Install Montaj on macOS or Linux — Homebrew, pip, and optional dependencies.

Installation

One command installs everything — Node.js and all Python dependencies including bundled ffmpeg:

brew install theSamPadilla/montaj/montaj

Then install Whisper model weights:

montaj install whisper

Linux / Manual

git clone https://github.com/theSamPadilla/montaj
cd montaj
pip install -e .

This installs Python dependencies (including a bundled ffmpeg). Node.js cannot be installed via pip — install it separately:

# Install Node.js >= 18: https://nodejs.org
montaj install whisper   # whisper-cpp binary + model weights
montaj install ui        # npm deps + UI build

Optional Dependencies

montaj install rvm          # background removal (torch + RVM weights)
montaj install connectors   # pyjwt, requests, google-genai, openai (for API steps)
montaj install credentials  # interactive setup for API keys
montaj install all          # everything above

Dependency Groups

GroupWhat it installsRequired for
whisperwhisper-cpp binary (pinned), base.en model weightstranscribe, rm_fillers, rm_nonspeech, waveform_trim, render pipeline
uinpm deps for render/ and ui/; production UI buildmontaj serve, render engine
rvmtorch, torchvision, av (pip) + RVM model weightsremove_bg
connectorspyjwt, requests, google-genai, openaikling_generate, analyze_media, generate_image

Whisper Models

By default, montaj install whisper downloads the base.en model.
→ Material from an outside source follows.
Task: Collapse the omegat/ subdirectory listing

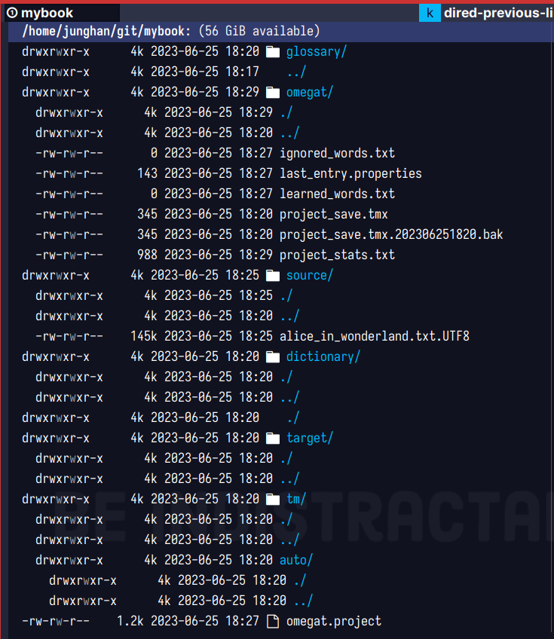Action: 309,93
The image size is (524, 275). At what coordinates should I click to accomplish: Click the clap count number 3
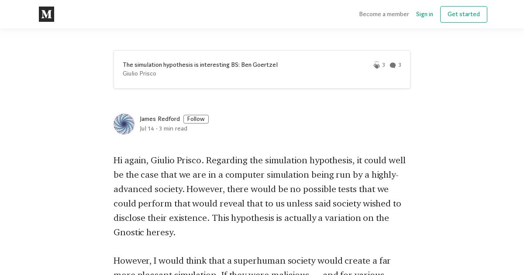pos(383,65)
To install a different model:

montaj install whisper --model medium.en

montaj install whisper is safe to re-run — it skips the binary if already at the pinned version and skips weights if already downloaded.

Upgrade

montaj update            # upgrade everything (whisper binary, pip packages)
montaj update whisper    # re-download whisper binary if pinned version changed
montaj update pip        # pip install --upgrade for all Python packages

System Requirements

ToolPurpose
ffmpeg + ffprobeCore video processing (bundled via pip/brew)
whisper.cppLocal speech-to-text with word-level timestamps
Python 3.xScript + step runtime
Node.js >= 18Render engine (React + Puppeteer) + UI server